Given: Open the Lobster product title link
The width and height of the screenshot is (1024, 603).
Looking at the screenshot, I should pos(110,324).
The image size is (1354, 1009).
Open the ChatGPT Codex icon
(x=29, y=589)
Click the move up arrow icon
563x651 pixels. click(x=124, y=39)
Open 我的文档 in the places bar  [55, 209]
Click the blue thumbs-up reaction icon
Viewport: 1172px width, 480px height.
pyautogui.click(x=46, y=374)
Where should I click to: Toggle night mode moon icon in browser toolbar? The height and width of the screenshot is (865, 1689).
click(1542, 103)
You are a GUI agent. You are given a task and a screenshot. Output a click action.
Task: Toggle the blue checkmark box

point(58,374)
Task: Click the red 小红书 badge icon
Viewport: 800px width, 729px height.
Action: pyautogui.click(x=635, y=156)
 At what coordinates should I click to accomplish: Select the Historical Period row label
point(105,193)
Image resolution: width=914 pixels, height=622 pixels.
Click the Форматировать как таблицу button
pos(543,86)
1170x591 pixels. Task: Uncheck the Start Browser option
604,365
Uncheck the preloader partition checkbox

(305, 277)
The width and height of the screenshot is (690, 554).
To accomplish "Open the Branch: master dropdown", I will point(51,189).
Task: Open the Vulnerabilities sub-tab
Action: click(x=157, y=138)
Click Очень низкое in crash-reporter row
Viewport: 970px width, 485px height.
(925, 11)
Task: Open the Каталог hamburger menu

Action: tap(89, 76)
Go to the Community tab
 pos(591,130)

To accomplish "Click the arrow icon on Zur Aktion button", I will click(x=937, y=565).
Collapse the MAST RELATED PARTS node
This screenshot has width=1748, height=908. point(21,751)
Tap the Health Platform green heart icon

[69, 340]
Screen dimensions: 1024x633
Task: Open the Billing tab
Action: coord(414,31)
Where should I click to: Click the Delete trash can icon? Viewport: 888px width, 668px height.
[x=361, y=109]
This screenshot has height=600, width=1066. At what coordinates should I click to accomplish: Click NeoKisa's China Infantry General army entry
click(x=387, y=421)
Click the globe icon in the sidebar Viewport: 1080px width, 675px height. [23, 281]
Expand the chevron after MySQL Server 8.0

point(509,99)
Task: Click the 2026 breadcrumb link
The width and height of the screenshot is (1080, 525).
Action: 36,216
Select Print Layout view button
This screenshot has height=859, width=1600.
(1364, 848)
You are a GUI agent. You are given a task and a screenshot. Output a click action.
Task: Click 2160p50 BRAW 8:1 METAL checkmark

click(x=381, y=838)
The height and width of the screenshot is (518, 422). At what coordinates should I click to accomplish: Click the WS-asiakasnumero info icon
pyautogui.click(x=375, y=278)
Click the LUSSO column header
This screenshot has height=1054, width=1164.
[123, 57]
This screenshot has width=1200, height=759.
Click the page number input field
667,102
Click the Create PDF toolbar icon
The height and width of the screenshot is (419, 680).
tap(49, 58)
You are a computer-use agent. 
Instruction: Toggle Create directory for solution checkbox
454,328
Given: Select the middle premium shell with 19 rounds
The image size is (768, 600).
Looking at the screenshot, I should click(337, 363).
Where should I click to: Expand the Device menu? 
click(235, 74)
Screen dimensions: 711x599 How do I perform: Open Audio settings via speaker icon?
=======
▶ _Exercise goal_:
Copying should begin at the line containing "Given: Select the" and end at the last line of the material, with every line in between reproduced exactly.

▶ _Your solution_:
Given: Select the middle premium shell with 19 rounds
The image size is (768, 600).
Looking at the screenshot, I should click(337, 363).
Where should I click to: Expand the Device menu? 
click(235, 74)
Screen dimensions: 711x599 How do I perform: Open Audio settings via speaker icon?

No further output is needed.